Entries provided Start Marker

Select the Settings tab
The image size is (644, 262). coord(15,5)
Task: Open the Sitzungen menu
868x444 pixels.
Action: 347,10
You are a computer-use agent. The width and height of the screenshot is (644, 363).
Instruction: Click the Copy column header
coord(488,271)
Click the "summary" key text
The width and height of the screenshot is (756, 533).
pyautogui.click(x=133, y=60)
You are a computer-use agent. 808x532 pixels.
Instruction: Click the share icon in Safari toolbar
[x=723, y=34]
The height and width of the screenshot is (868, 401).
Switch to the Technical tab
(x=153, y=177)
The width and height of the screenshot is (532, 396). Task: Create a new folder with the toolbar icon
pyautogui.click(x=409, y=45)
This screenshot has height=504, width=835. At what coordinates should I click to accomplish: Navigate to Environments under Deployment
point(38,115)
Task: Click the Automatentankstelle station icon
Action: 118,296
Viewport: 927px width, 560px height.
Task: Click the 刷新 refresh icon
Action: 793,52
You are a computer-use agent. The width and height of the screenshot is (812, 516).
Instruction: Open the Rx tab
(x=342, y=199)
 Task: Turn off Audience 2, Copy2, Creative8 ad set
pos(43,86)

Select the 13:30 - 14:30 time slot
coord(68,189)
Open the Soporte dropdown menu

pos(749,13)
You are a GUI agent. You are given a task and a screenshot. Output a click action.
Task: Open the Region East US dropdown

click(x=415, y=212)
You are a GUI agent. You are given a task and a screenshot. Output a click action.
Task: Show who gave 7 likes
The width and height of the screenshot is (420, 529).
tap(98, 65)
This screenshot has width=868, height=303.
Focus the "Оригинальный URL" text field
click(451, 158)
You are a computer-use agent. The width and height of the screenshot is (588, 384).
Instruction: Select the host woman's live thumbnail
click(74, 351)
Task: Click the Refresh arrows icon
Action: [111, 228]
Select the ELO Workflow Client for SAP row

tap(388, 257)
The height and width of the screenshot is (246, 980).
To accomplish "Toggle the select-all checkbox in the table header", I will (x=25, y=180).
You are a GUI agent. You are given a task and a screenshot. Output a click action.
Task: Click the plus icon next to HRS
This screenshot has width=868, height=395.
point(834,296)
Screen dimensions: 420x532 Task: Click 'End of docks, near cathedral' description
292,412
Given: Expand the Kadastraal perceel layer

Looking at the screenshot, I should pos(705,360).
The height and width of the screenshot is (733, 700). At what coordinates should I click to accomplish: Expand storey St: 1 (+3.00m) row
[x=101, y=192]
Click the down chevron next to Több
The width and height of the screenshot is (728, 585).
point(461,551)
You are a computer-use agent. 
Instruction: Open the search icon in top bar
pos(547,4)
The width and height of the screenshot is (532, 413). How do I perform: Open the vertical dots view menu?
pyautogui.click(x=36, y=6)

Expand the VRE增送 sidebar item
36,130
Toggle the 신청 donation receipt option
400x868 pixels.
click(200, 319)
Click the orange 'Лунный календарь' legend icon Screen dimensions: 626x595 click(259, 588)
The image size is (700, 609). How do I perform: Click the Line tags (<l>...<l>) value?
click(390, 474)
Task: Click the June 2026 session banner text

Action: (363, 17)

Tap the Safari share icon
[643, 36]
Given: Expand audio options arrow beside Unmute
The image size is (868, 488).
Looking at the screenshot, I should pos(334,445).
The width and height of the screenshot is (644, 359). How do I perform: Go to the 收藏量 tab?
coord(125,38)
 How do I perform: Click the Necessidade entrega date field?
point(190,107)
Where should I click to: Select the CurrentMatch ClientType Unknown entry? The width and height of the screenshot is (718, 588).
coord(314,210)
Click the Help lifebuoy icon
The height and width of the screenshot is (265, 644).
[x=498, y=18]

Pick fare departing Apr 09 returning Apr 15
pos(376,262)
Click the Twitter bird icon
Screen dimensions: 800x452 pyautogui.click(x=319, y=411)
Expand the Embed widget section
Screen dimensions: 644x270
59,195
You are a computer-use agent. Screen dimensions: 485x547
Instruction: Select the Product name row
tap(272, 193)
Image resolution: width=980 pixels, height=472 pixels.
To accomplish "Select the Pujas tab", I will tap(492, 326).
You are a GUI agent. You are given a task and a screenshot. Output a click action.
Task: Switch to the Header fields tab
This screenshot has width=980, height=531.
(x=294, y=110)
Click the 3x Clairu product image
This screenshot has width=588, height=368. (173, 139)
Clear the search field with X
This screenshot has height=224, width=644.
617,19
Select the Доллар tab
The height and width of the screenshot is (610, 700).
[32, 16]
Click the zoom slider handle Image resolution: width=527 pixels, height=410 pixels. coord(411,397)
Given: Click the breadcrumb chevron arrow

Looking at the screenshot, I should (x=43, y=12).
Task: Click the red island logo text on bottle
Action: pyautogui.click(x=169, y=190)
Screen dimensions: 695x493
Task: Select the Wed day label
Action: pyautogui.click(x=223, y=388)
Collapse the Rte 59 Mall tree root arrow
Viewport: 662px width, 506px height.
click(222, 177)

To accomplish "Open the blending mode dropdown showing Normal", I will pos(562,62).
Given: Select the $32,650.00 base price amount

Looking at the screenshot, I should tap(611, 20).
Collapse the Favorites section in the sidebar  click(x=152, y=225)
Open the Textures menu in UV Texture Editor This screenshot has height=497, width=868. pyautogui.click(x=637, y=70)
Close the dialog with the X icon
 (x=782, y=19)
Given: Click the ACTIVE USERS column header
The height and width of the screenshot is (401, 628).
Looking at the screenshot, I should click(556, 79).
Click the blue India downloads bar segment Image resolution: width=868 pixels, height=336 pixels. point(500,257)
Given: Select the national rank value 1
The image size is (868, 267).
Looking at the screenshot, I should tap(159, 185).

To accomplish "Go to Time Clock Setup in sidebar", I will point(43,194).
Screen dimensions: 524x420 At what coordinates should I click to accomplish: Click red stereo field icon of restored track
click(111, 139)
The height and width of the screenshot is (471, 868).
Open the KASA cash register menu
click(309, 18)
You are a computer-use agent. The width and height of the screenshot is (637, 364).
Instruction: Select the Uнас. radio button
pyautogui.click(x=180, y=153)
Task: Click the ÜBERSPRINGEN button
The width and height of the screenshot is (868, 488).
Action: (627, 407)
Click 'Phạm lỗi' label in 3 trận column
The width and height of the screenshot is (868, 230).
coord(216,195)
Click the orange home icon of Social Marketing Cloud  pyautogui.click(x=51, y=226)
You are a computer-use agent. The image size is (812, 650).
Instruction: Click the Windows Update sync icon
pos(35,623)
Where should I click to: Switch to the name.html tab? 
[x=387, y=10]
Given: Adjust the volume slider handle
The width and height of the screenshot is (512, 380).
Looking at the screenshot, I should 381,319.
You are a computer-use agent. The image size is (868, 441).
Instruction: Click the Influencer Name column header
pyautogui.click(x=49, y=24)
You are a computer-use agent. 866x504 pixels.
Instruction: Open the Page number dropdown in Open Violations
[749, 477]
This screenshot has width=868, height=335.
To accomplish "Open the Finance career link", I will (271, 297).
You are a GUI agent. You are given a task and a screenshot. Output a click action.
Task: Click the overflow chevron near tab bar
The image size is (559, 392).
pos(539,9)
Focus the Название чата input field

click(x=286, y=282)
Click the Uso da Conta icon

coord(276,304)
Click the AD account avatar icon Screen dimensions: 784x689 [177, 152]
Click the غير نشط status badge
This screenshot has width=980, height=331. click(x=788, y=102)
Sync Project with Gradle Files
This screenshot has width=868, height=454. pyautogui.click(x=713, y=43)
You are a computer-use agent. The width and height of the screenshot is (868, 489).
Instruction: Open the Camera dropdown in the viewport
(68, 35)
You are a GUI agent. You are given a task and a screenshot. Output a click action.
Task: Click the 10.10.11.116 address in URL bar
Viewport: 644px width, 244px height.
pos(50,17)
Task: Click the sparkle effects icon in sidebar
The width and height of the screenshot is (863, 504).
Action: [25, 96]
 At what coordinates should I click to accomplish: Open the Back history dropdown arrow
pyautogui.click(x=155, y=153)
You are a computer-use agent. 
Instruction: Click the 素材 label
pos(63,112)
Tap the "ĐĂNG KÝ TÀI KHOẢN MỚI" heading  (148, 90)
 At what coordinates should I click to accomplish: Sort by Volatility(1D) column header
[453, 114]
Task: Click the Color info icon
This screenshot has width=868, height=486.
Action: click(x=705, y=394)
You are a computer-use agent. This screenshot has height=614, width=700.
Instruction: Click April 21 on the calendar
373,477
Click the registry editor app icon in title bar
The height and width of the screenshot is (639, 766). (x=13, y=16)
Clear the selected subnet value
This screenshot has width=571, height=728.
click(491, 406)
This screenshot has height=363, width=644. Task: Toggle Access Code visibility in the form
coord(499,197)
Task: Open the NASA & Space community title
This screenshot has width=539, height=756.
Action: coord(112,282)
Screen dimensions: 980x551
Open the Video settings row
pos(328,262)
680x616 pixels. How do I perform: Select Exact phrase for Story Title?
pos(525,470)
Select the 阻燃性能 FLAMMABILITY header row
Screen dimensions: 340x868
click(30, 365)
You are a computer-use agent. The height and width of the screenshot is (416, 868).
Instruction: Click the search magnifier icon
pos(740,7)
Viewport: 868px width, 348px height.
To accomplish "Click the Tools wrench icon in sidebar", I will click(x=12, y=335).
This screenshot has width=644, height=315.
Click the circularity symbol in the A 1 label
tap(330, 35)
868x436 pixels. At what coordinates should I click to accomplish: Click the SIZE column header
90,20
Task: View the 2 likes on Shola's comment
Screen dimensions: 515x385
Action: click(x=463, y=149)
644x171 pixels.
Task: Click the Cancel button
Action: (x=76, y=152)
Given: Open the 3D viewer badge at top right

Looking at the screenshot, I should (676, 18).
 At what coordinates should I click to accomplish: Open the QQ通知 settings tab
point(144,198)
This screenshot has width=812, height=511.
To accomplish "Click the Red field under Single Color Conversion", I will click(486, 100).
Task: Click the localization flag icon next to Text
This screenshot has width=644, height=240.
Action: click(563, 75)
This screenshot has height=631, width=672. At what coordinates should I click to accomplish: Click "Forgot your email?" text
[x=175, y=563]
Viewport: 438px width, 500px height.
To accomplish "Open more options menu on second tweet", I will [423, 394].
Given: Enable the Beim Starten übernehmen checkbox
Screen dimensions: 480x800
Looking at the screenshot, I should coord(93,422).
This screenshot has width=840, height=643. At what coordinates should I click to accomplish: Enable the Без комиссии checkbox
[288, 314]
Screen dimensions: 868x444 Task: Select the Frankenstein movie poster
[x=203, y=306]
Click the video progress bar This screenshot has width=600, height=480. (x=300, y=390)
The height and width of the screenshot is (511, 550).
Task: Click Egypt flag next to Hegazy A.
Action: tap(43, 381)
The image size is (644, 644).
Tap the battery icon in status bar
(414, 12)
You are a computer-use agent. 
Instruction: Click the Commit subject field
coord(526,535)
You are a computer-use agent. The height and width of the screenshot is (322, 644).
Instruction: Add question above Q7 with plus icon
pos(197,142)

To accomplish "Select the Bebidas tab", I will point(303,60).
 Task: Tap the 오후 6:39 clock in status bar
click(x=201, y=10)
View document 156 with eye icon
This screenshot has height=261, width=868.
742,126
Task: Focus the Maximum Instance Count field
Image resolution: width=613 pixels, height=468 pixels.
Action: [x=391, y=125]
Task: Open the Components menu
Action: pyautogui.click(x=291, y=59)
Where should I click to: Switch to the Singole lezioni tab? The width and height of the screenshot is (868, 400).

Entries provided End Marker

● The task: Transcribe each line of the data above, unaltered, from the one where "This screenshot has width=868, height=486." appears to the one where "Viewport: 868px width, 348px height." appears, inclusive of both.

● Response:
This screenshot has width=868, height=486.
Action: click(x=705, y=394)
You are a computer-use agent. This screenshot has height=614, width=700.
Instruction: Click April 21 on the calendar
373,477
Click the registry editor app icon in title bar
The height and width of the screenshot is (639, 766). (x=13, y=16)
Clear the selected subnet value
This screenshot has width=571, height=728.
click(491, 406)
This screenshot has height=363, width=644. Task: Toggle Access Code visibility in the form
coord(499,197)
Task: Open the NASA & Space community title
This screenshot has width=539, height=756.
Action: coord(112,282)
Screen dimensions: 980x551
Open the Video settings row
pos(328,262)
680x616 pixels. How do I perform: Select Exact phrase for Story Title?
pos(525,470)
Select the 阻燃性能 FLAMMABILITY header row
Screen dimensions: 340x868
click(30, 365)
You are a computer-use agent. The height and width of the screenshot is (416, 868).
Instruction: Click the search magnifier icon
pos(740,7)
Viewport: 868px width, 348px height.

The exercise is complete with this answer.